„Wir wollen Deutsche sein, nicht Weltbürger!“
Ernst Kreneks „Karl V.“ist eine Warnung und eine Parabel: Nationalismus bringt uns nicht weiter
München Eine Oper als Schmerzenskind: Vom Dirigenten Clemens Krauss um 1930 initiiert, schrieb Ernst Krenek seinen „Karl V.“– die erste vollständige Zwölftonoper der Musikgeschichte. Aber zur Wiener Uraufführung 1934 kam es nicht; Krauss entzog aus politisch-opportunistischen Gründen kurz zuvor seine Unterstützung, er suchte seine Verpflichtung in der Hauptstadt des Nationalsozialismus. Und nach dem Zweiten Weltkrieg blieb das Interesse, den in die USA ausgewanderten Krenek und sein Werk „heimzuholen“, weitgehend aus – ganz abgesehen davon, dass er bei gelegentlichen europäischen Aufführungen mit dem sogenannten Regietheater haderte – oder hadern musste: Dass die Darmstädter Aufführung 1978 den auftretenden Luther und die deutschen Mannen als Nazis zeigte, war gewiss mehr als heikel – selbst wenn diese nationale Töne anschlagen: „Wir wollen Deutsche sein, nicht Weltbürger!“
Damit sind wir im Zentrum dessen angelangt, was Krenek zu dieser parabelhaften Oper trieb: Warnen wollte er zuallererst vor den national-konservativen, christlichen Tendenzen Österreichs zu Beginn der 30er-Jahre – und zwar vor der Folie des Lebens von Kaiser Karl V., der einst das katholische Universalreich weltweit anstrebte, aber gegen Ende seines Lebens das Scheitern dieses Strebens erleben musste. Und von diesem Ende seines Lebens im spanischen Kloster San Geromino de Yuste berichtet nun die Oper: Unter Rückblenden auf Schlüsselentscheidungen sieht sich Karl V. angehalten, Rechenschaft abzulegen über sein Tun und Handeln – etwa gegenüber Luther, Frankreichs König Franz I., Papst Clemens VII. Jeweils Aktionen, die – im Nachhinein betrachtet – das erhoffte Universalreich nicht beförderten, vielmehr Brüche erzeugten.

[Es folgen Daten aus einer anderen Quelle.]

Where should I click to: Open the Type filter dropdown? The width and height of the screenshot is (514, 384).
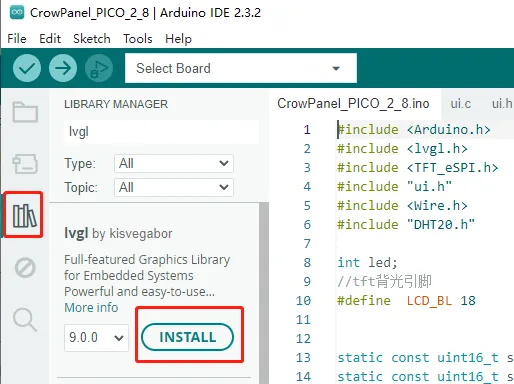pyautogui.click(x=174, y=163)
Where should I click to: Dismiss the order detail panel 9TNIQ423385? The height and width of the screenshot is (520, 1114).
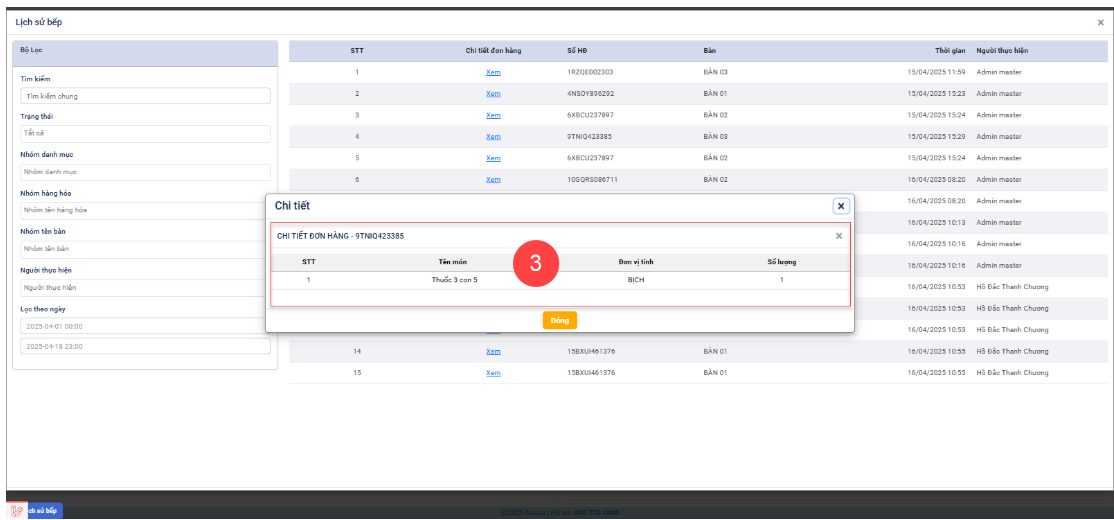(838, 236)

Dass dieser Karl V. auch heute noch eine Parabel sein kann – und zwar auf mögliche Konsequenzen aus der Uneinigkeit der europäischen Staaten –, dies wird im Werk deutlich, wenn Sultan Soliman gegen Schluss das Wort ergreift: „Es ist des Kaisers Stern, der verlischt! Die Völker Europas sind frei, und diese Freiheit werden sie benützen, einander noch gründlicher die Hälse abzuschneiden. Der Asiaten Dank ist ihnen gewiss!“
Nun hat die Staatsoper München „Karl V.“reaktiviert – jedoch das Parabelhafte des Werks nicht inszeniert über das gesprochene/gesungene Wort hinaus. Vielmehr haben Regisseur Carlus Padrissa und die Akrobaten-Truppe La Fura dels Baus eine gewiss bildgewaltige Spiegelkabinettund Wasserbassin-Szene auf die Bühne gebracht, die aber bei aller eindrucksvollen KunstPerformance eher unbestimmt bleibt. Die Parabel verharrt stark in der Individual-Tragödie Karls V.
Doch Kreneks Musik, sie wird vom Staatsorchester unter Erik Nielsen entfesselt: Wie einfühlsam, glühend, ja auratisch Dodekafonie erklingen kann, dies machte die Größe des Abends aus – kulminierend im Vorspiel zum zweiten Teil. Und der Bariton Bo Skovhus gab in glanzvoller Premierenleistung einen Karl V. – zerrissen in seiner Lebensbilanz, hier aufbegehrend, dort demütig. Welche Charakterdarstellung, welches Profil!